Tuesday, December 8, 2009

The end of the civil war

The civil war finally ends. The South is in fury. The North celebrates as expected. In the South, all the lands are devastated and the people don’t know what to do. Houses are burned, many dead bodies are left behind, and people are starting to get hungry. During this war, many farmlands were destroyed leaving the people behind with nowhere else to plant their crops. Also, two thirds of the shipping industries were damaged. As for the soldiers, many of them are suffering from injuries and the rest are dead in the war. Their only hopes know is to flee for their lives.

Almost 38,000 African Americans were killed in this war. The rest that stayed alive are now located in a poor region in which the economic activity is slow. With this support we can say that they earned their freedom but not in a good way. Some of these people decided to continue working in the plantation of their master. Others thought in moving to cities and try to find jobs. In this war, these African American people were paid 7 dollars each month which was half the salary of a white soldier. What they cared the most about is fighting in order to earn their freedom. Some questions started to be stated about African Americans. One of them is “Now that the black southerners were free, would the races have equal rights? If so, how might those rights might be protected. If they earlier said that these people were free men, why do they need to ask themselves this question?
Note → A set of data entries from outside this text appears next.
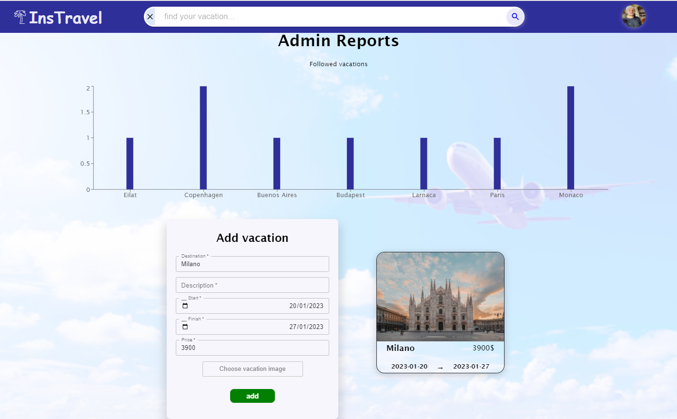Image resolution: width=677 pixels, height=419 pixels.
Task: Click the calendar icon in the Finish field
Action: 185,327
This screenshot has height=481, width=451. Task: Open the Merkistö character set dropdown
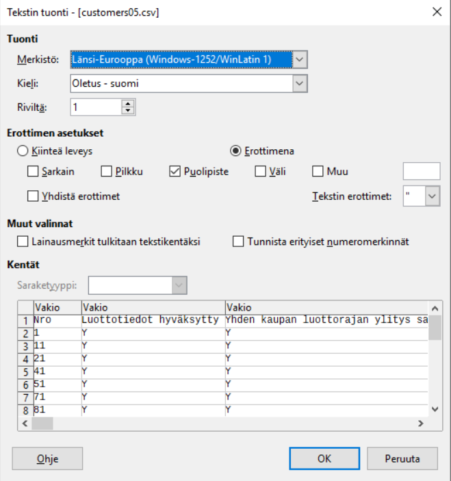coord(300,60)

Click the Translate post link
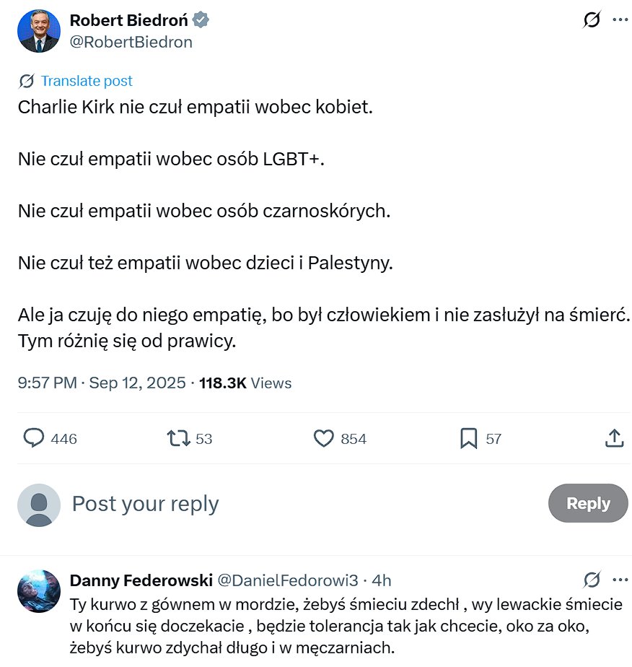(x=87, y=81)
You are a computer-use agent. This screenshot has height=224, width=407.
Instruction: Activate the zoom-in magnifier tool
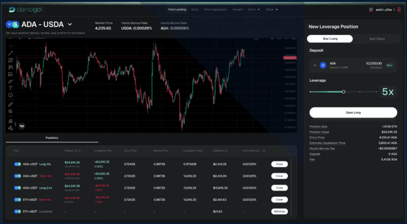(x=11, y=111)
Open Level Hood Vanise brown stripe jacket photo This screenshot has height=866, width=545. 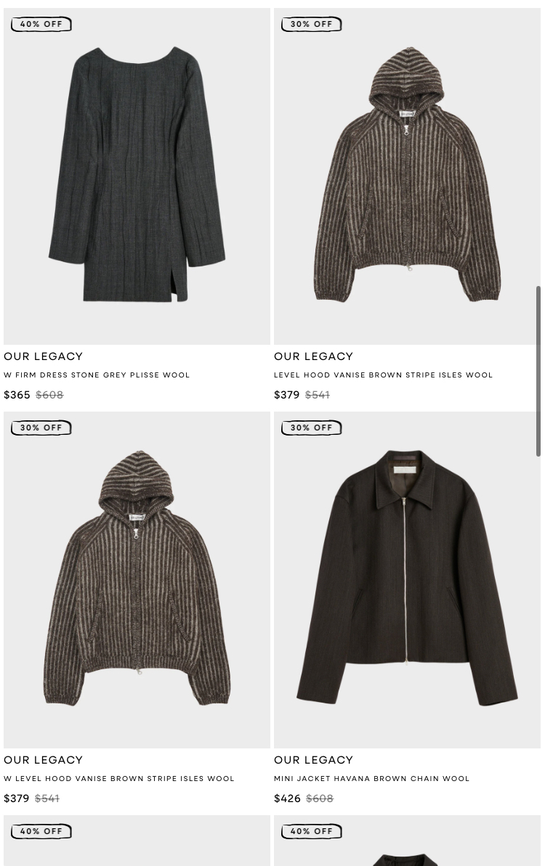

As for President Lincoln, he passed out his reconstruction plan in which many people were not pleased with. Right after, he got assassinated by John Wilkes. This gave the chance for the vice president Andrew Johnson to take over as President. He wrote his reconstruction plan in which he accorded many favors to the South. This was partially because he came from North Carolina which was a South state. Some of his ideas were that he “pardoned the southerners who swore allegiance to the Union. He permitted each state to hold a constitutional convention. He also stated that states were required to void secession, abolish slavery, and repudiate the confederate debt, and finally, states could then hold elections and rejoin the Union. These new ideas were not exactly the same as Lincoln’s ideas. Lincoln helped the South in some ways while Johnson helped the south in all the ways. Lincoln also mentioned a harsh law that stated that it denied pardons for any Southern person that killed an African American war prisoner.